洞窟から逃げ帰ってきたマルタは、来たときよりも幾分速いスピードで戻り、村が見える辺りに到着する。


あの竜が襲ってこないであろうことはわかっているが、それはそれ。長く留まって刺激する必要もないし、何より大人達が心配している可能性も高い。


そのため彼女は、行きとは違ってだいたい道がわかるからとのんびりはせずに、大急ぎで帰ってきたのだった。

事実、村付近の森に辿り着いた彼女の目の前には……


「マルタちゃーん、どこだーい?」

「まだ冒険しているなら、出てきなさーい」

「後で俺たちが一緒に行ってあげるからー」


多くの大人たちが、同行者なしにどこかへ……間違いなく森へ消えた自分を探し回っている光景が広がっていた。

木々に隠れて全体は見えないが、声からして少なくとも10人はいるだろう。


もしかすると、村でも母親や同年代の友達が探しているかもしれない。大事件とまではいかないまでも、明らかに大事だ。木陰に隠れて、疎らにいる大人達の目を避けている少女は、顔をしかめて慎重に村に戻る道を進む。


「うひゃー、まずいわ。

おくまで行ってたってバレたら、もっとおこられちゃう。

村でお昼ねしてたことにしよーっと。

わたしはー、どこにもー、行ってなかったー」


棒読みでブツブツ呟くマルタは、そのまま誰にも見つかることなく村へ向かう。……なんてことは、やはりできなかった。

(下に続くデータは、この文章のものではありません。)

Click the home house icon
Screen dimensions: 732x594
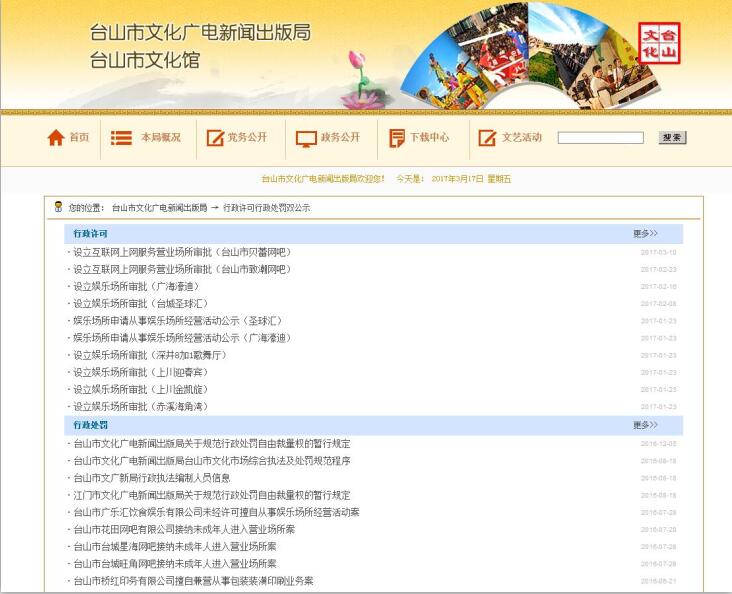tap(56, 138)
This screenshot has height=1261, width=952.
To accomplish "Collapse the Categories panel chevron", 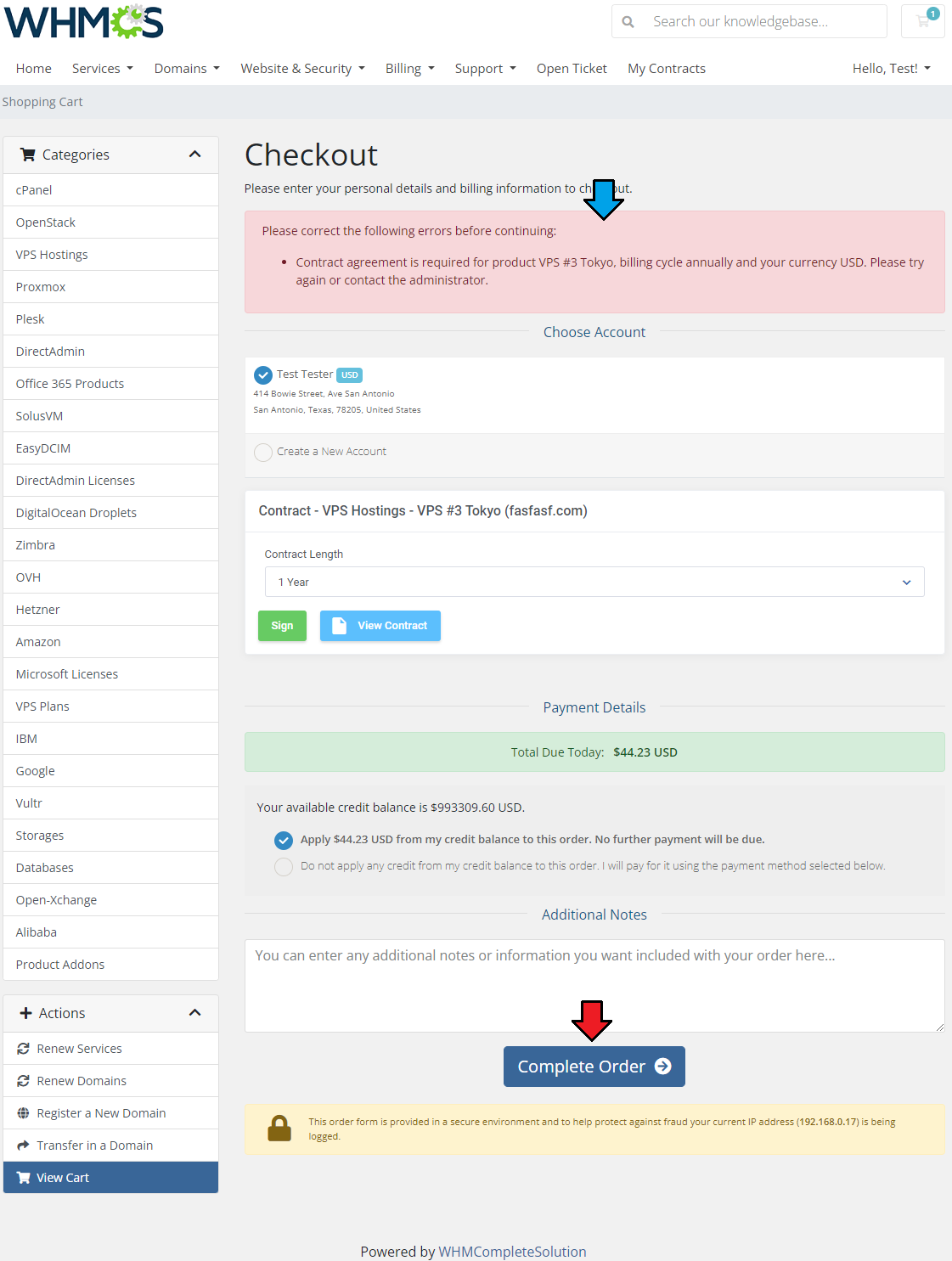I will click(194, 155).

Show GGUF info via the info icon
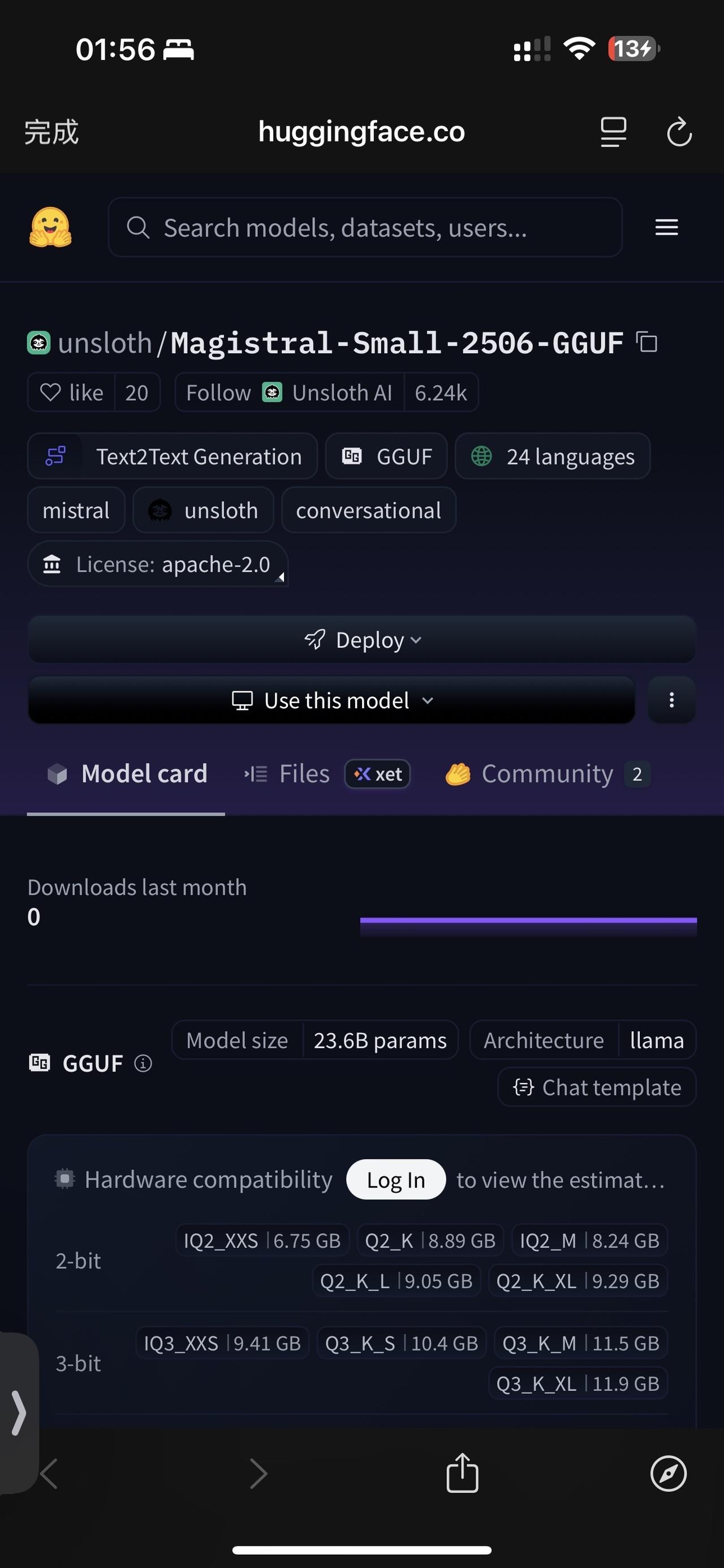coord(143,1063)
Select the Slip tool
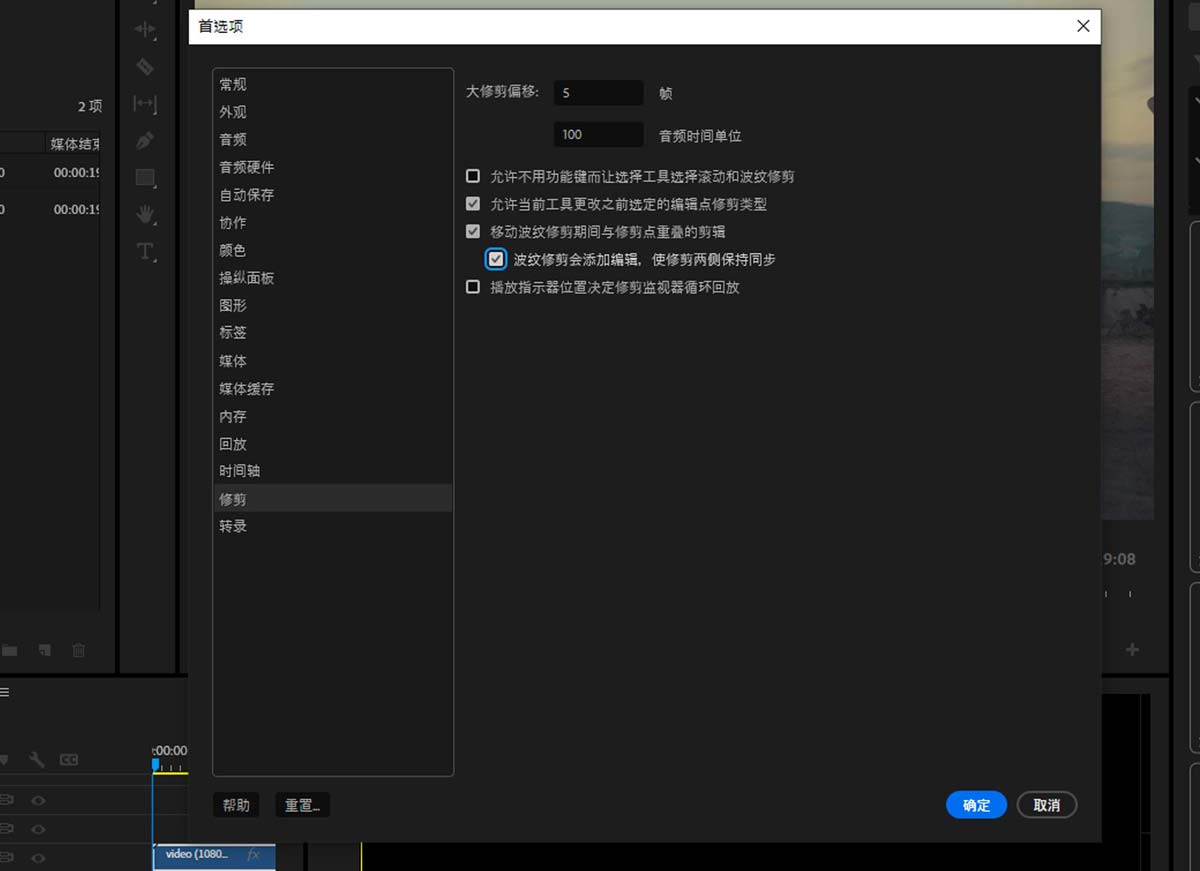 [x=145, y=103]
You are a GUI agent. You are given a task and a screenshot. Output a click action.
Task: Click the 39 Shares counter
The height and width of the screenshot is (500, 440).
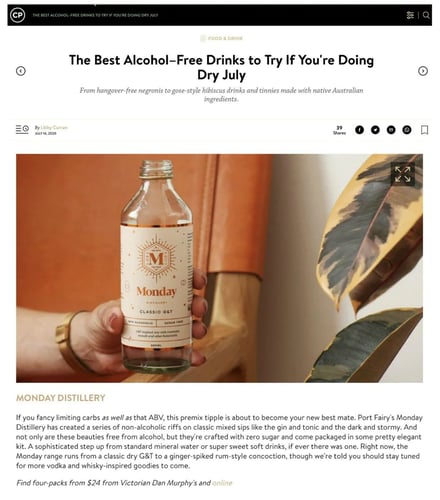coord(339,130)
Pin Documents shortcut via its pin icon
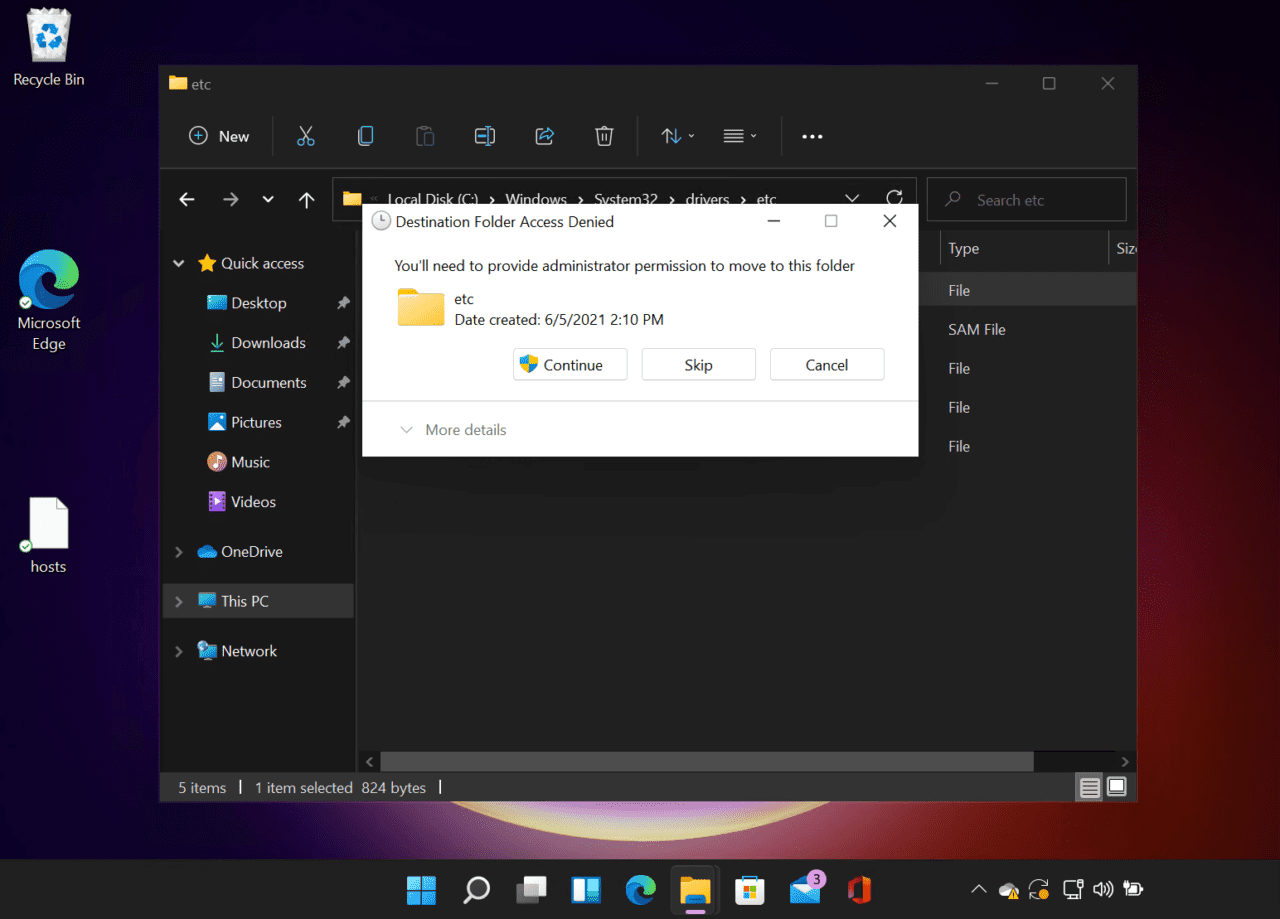 click(343, 382)
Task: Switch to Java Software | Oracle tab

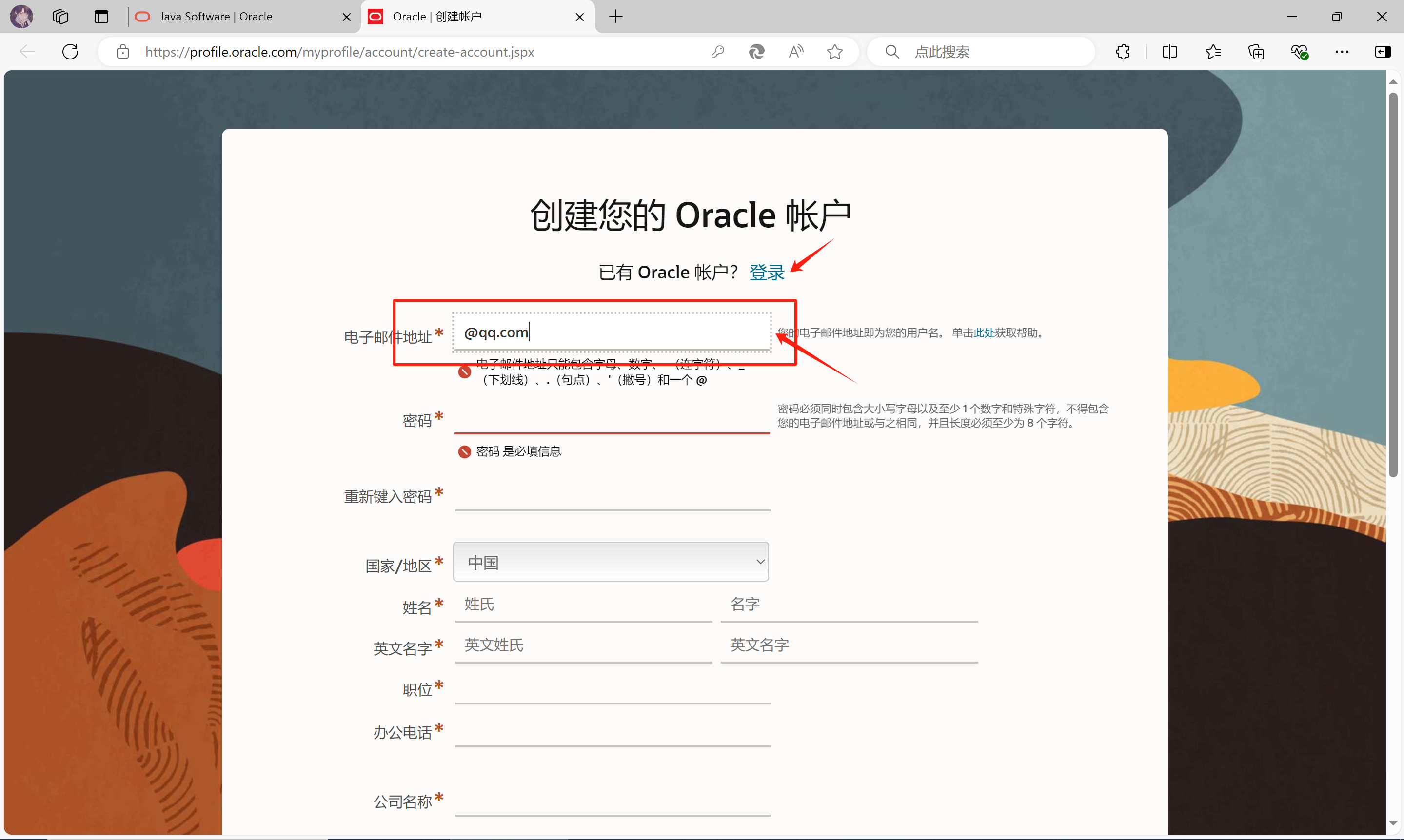Action: click(x=216, y=17)
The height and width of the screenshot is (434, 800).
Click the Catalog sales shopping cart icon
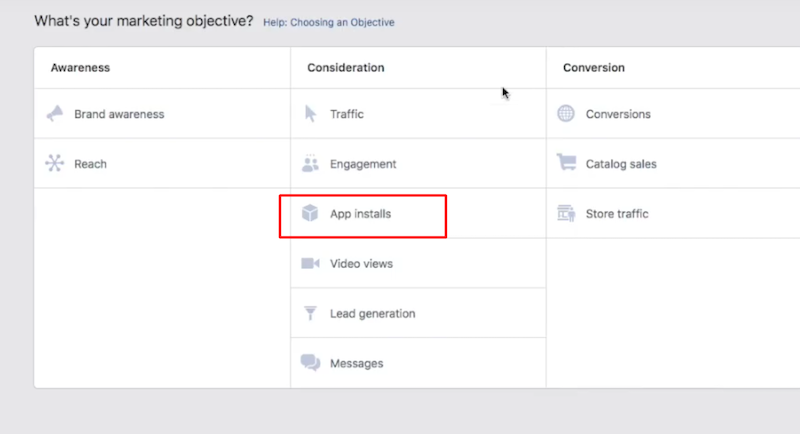pos(566,164)
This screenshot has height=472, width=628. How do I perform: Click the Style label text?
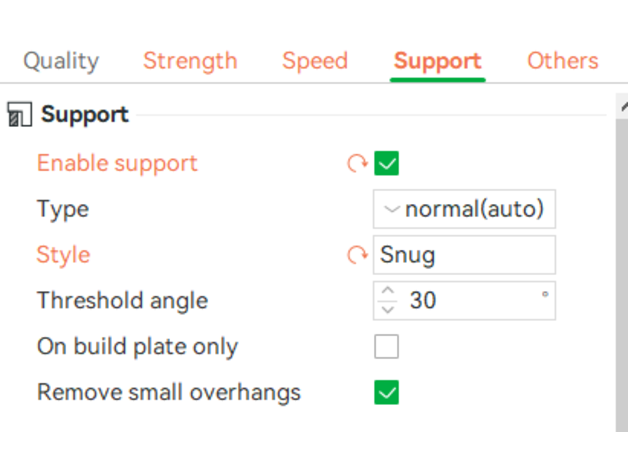[63, 255]
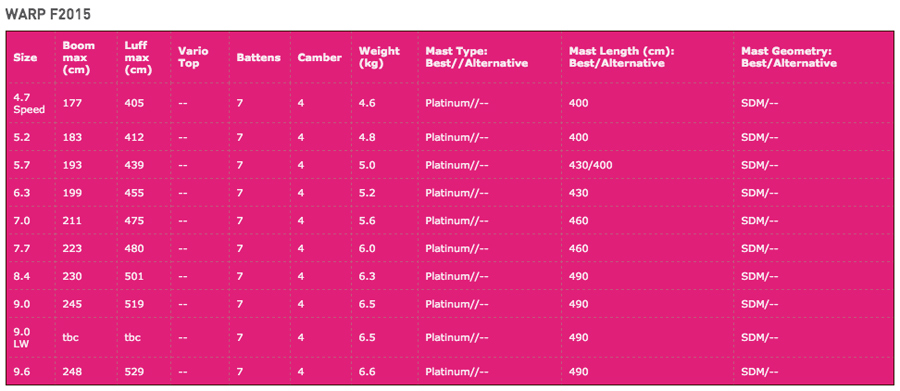Select boom value 211 cell
900x391 pixels.
71,220
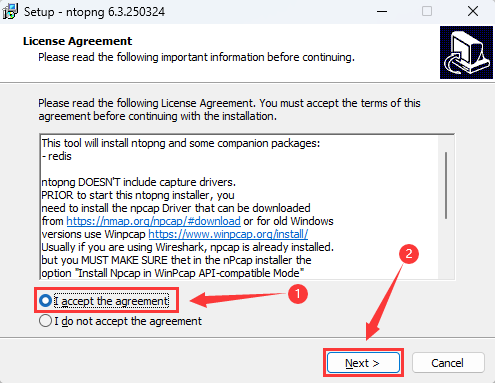495x383 pixels.
Task: Close the ntopng Setup dialog
Action: [x=473, y=12]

地面に落ちている枝や小石、周りの低木などにも気をつけて気配を消していたのだが、相手は日々そういう手合いを警戒している騎士である。


本部があるエリュシオンの騎士と比べ実力が劣るとはいえ、より危険な辺境にいるのだから、察知能力は負けていない。

いつの間に気付かれ、接近されていたのか、彼女は首根っこを捕まれ持ち上げられていた。


「うわぁ、なになに!? はなしておじさん!!」

「お兄さんな!」


マルタを捕まえた騎士は、顔の近くまで彼女を軽々持ち上げると、ムッとしたように文句を言う。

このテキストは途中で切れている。